The United States District Court for the District of Columbia confirmed that artwork generated autonomously by AI is not entitled to protection under the Copyright Act. This ruling sets the baseline for those seeking ownership and copyright protection for AI-generated content.
The copyright registration application listed the work's author as the Creativity Machine, which autonomously created the image. The human who applied did not claim he had any role in creating the image. He said he owned the Creativity Machine and sought to register this computer-generated work as a work-for-hire.
The Copyright Office denied his application because the work lacked the human authorship necessary to support a copyright claim. The Copyright Office denied two requests for reconsideration,
The Copyright Office believed that the Copyright Act only protects human authors. It compared AI-generated work to other works created by non-human authors that were denied registration in the past, including holy or spiritual songs authored by the "holy spirit" or other "divine beings," even when working through a human vessel.
The Copyright Office rejected the work-made-for-hire argument on the same basis, explaining that while the doctrine does allow a human author to vest ownership of a copyright in a corporate, non-human employer by contract, it does not imply that the employer created the copyrighted work.

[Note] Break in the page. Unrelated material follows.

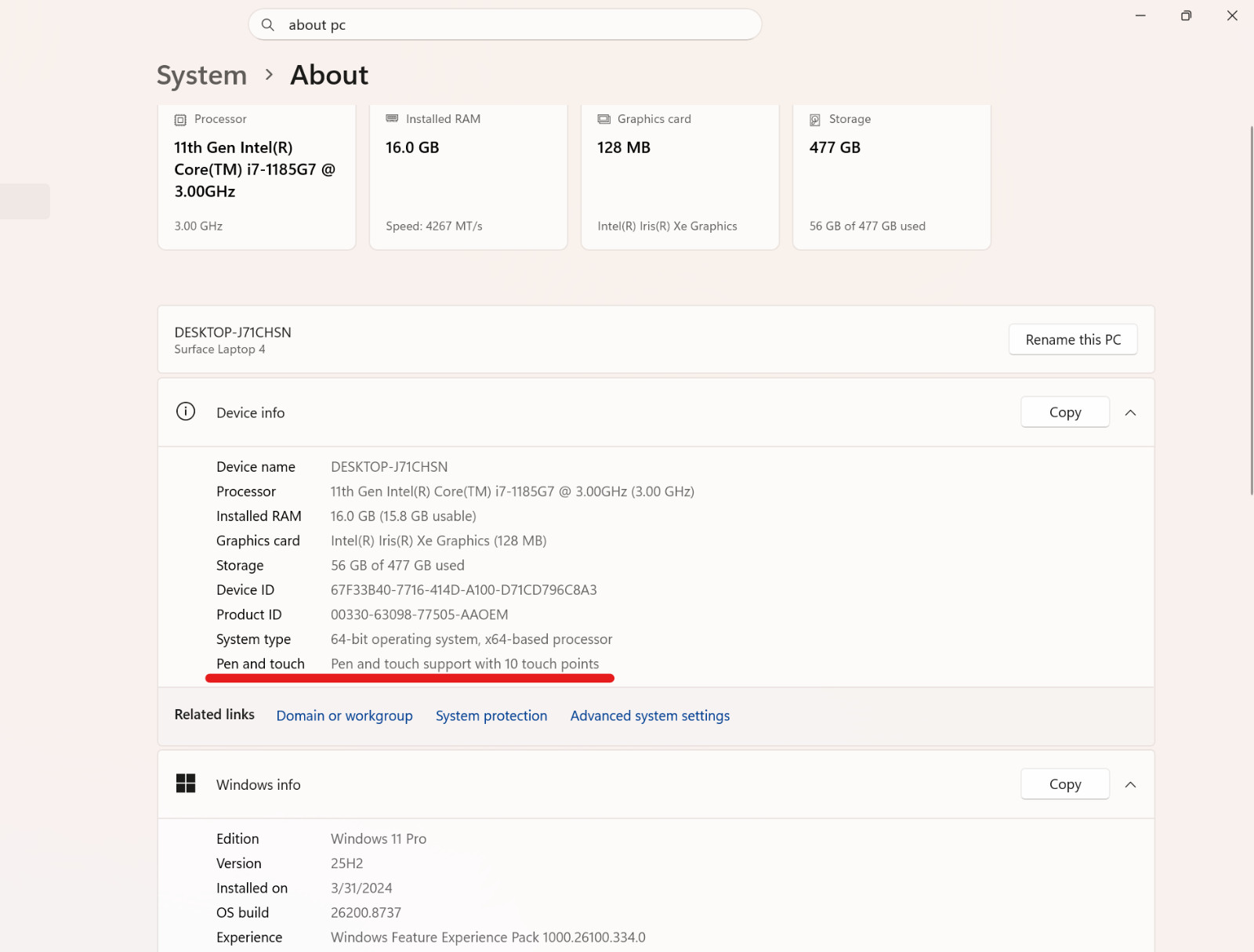Click the about pc search field
This screenshot has width=1254, height=952.
coord(505,25)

The Copyright Office explained that AI is not a legal entity that could enter into such a contract or be considered an employee.
After exhausting his administrative remedies, a suit was filed against the Copyright Office, asking that its decision be reversed as arbitrary and capricious, violating the Administrative Procedure Act.

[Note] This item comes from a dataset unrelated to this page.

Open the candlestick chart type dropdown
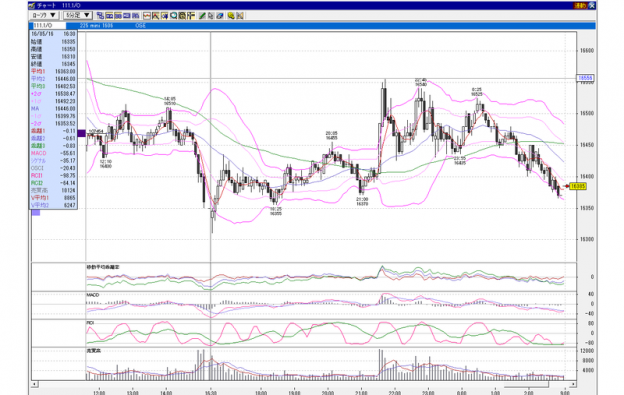The image size is (624, 395). (x=44, y=16)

Granting the Copyright Office's motion for summary judgment, the Court affirmed that human creativity is the sine qua non at the core of copyrightability, even as that human creativity is channeled through new tools or into new media. The human authorship requirement follows from the plain text of the Copyright Act, which provides protection only for works done by or under the authority of an author, meaning an originator with the capacity for intellectual, creative, or artistic labor.
The decision is consistent with the longstanding position of the US Copyright Office that a copyright requires human authorship.
The Court also rejected the argument that granting registration to AI-generated work would further the underlying goals of the Copyright Act to incentivize creativity, science, and the useful arts, concluding that non-human actors need no incentivization with the promise of exclusive rights under United States law. Noting that the scope of its review was limited only to whether a work generated entirely by an artificial system absent human involvement should be eligible for copyright, the Court also declined to address other legal theories.
The Court recognized its review was limited to the record before it. The Court focused on whether any work would be eligible for copyright without human involvement in creating the work. It responded with a clear and straightforward no.
The Court avoided the challenging questions of how much human involvement is necessary, the appropriate scope of copyright protection that should be granted to AI-generated works, how to assess the originality of AI-generated works, and how to incentivize the creative use of AI best. It left the door open for future cases to address these questions concerning the copyrightability of AI-generated work.